Note: Thank you to Katie Wright for slogging through IACC's meetings. How she does it we'll never know! The Next IACC meeting is January 17th.
By Katie Wright
The 11/17 Inter-Agency Autism Committee meeting began with the CDC’s presentation on SEED, their autism “research” program. That’s right, laughs front loaded at this show. Over the past 14 yrs SEED has spent approx. $10 million and has published about 5 autism studies. The sad, sad (and I mean that in terms of value to the ASD community) research they presented yesterday was in exercise in irrelevance, govt. waste and amateurism. Throughout the bizarre presentation and even after some tough questioning, SEED Dir Dr. Stuart Shapira appeared inexplicably pleased with himself. Impossible to fathom why that was.
OK let’s start with SEED researcher Dr. Ann Reynolds. The fact that Reynolds’ presentation was on ASD/ GI science made me hopeful. I thought “Great! Finally the CDC is focusing on helping this underserved sub population.” Oh, no! I could not have been more wrong. Reynolds presented the umpteenth study merely showing that GI disease IS indeed a problem for ASD people.
Newsflash, right? Sydney Feingold did this better in his 2002 study with 1/100th the budget. The Reynolds study is lazy and unfocused. Dr. Reynolds herself seemed strangely unfamiliar with the material she was presenting, as if it were her first time seeing it. I’m not kidding. The SEED team is so inept and apathetic they gave up on collecting the research participants’ medical records “because it was too difficult.” The medical records of ASD/ GI kids is the biggest key to unraveling this issue. These children have a significant pattern of chronic infections, illness and adverse vaccine reactions prior to the onset of the ASD/ GI disease. SEED has access to ALL this precious data but choose not to work hard and to give up. So pathetic and inexcusable. Reynolds and the whole SEED team presented their information as if they were describing a sunny day in California. Reynolds had zero affect and expressed zero concern for the autistic kids living with terrible and chronic GI pain. She explained that the “treatment” for ASD/ GI disease was laxatives.
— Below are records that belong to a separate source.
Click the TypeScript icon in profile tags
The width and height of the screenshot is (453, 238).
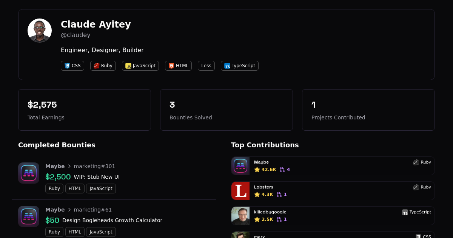click(x=227, y=66)
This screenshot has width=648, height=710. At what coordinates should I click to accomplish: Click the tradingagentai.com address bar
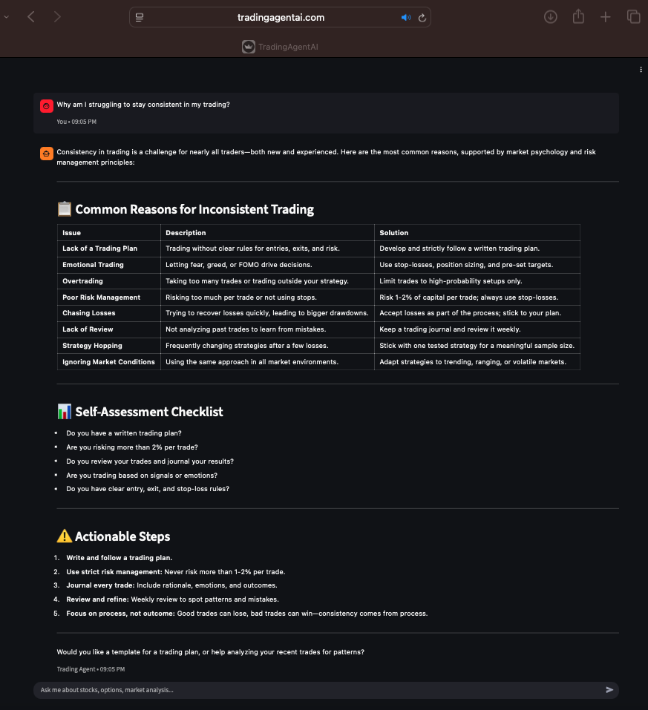click(x=281, y=17)
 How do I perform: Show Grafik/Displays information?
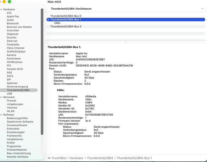[16, 52]
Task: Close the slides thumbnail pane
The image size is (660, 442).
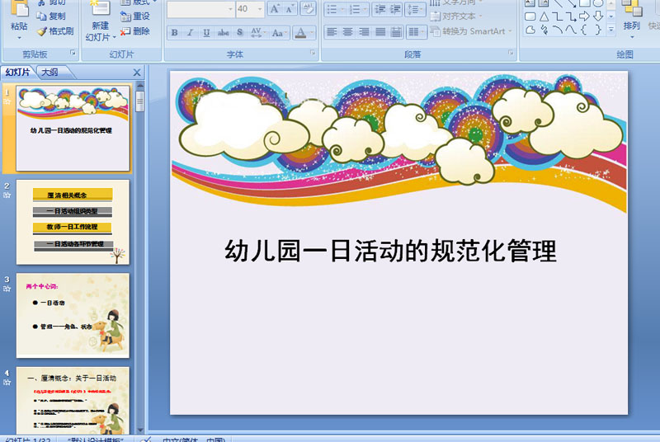Action: tap(137, 73)
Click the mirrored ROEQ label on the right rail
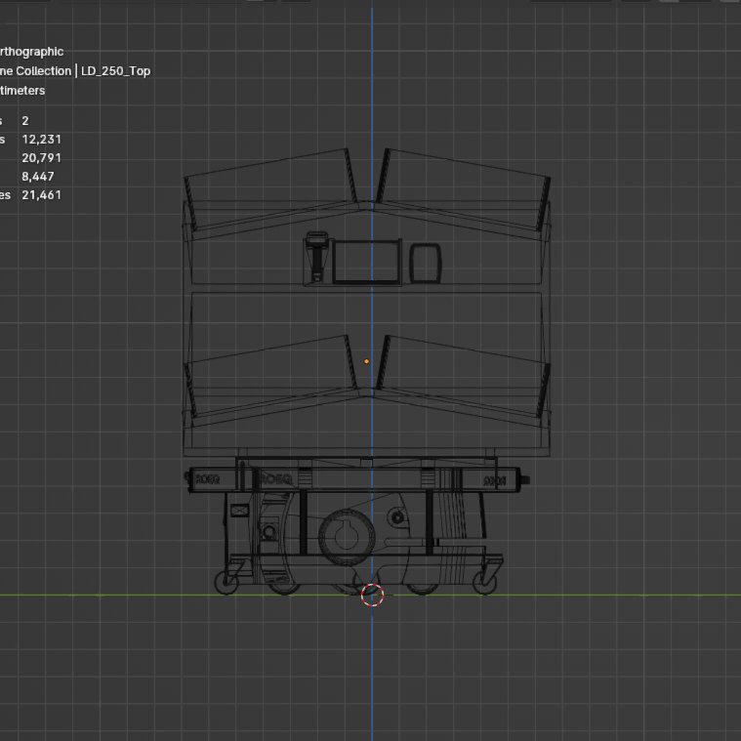Image resolution: width=741 pixels, height=741 pixels. click(x=495, y=480)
What is this 1990? Even CHOP doctors state that children's’ laxatives contain a dangerous amount of arsenic and should be used sparingly, NEVER as ongoing treatment.
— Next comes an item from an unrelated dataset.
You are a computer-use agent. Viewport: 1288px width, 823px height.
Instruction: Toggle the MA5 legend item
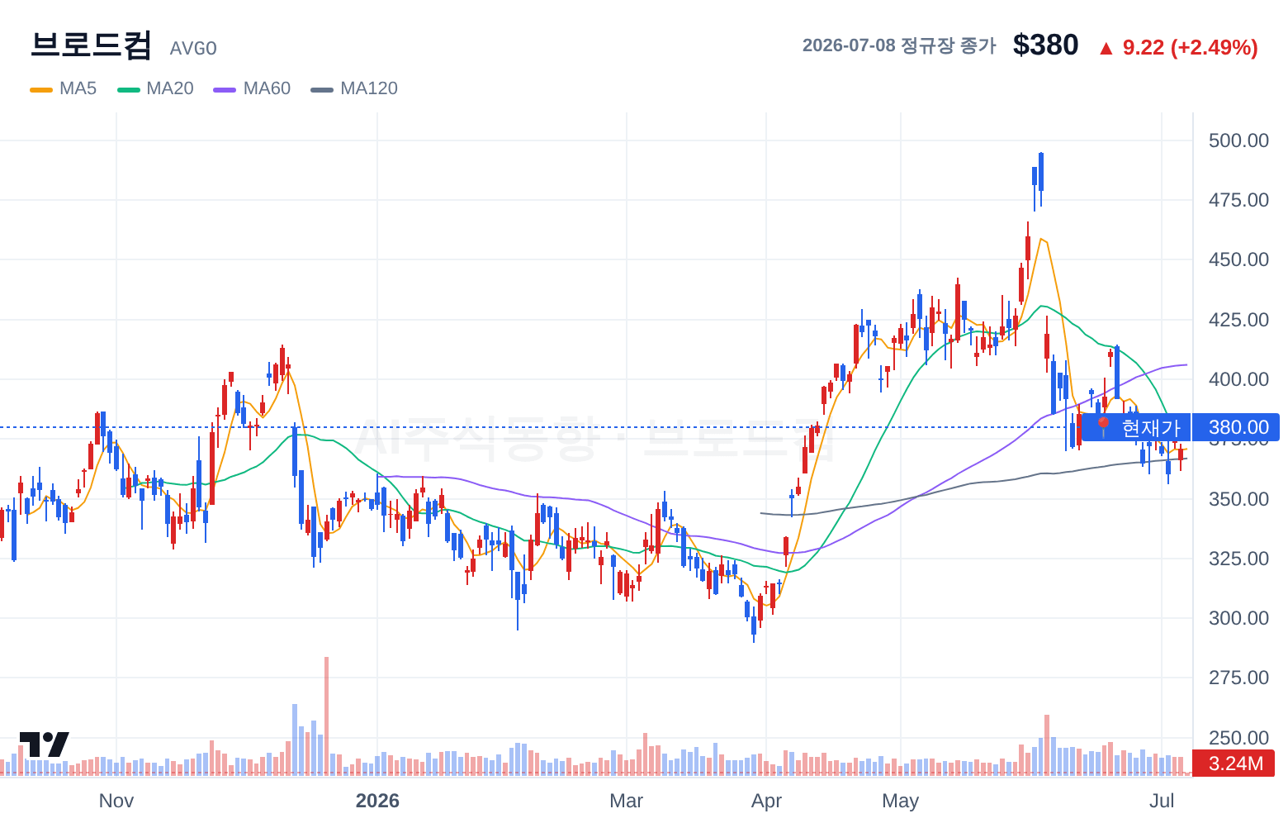[x=64, y=88]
Why is such amateur hour leadership tolerated regarding critical medical treatment for children with developmental difficulties? How is it even possible that these doctors know so little about ASD / GI issues and offer virtually no real treatment to these suffering, disabled, young people? Untreated GI issues can lead to a refusal to eat, self injurious behavior, inability to attend to therapy, sleeplessness, constant irritability, etc. Inexplicably, Dr. Reynolds seemed totally oblivious to the seriousness of this condition. Just for starters why didn’t the SEED GI study test for IgE and IgG antibodies regarding food allergies? Why not place kids on Specific Carb Diet for 2 months and see if symptoms abate? The diet is so healthy! Fermented foods and healthy fats are much easier to digest than gluten or casein. Instead of arsenic containing laxatives try “smooth move” tea, prunes, lots of water- anything. Extra Vit D exposure and exercise are also healthy and safe ways to deal with chronic constipation. Sometimes anti inflammatories are necessary and any good pediatric GI should know this.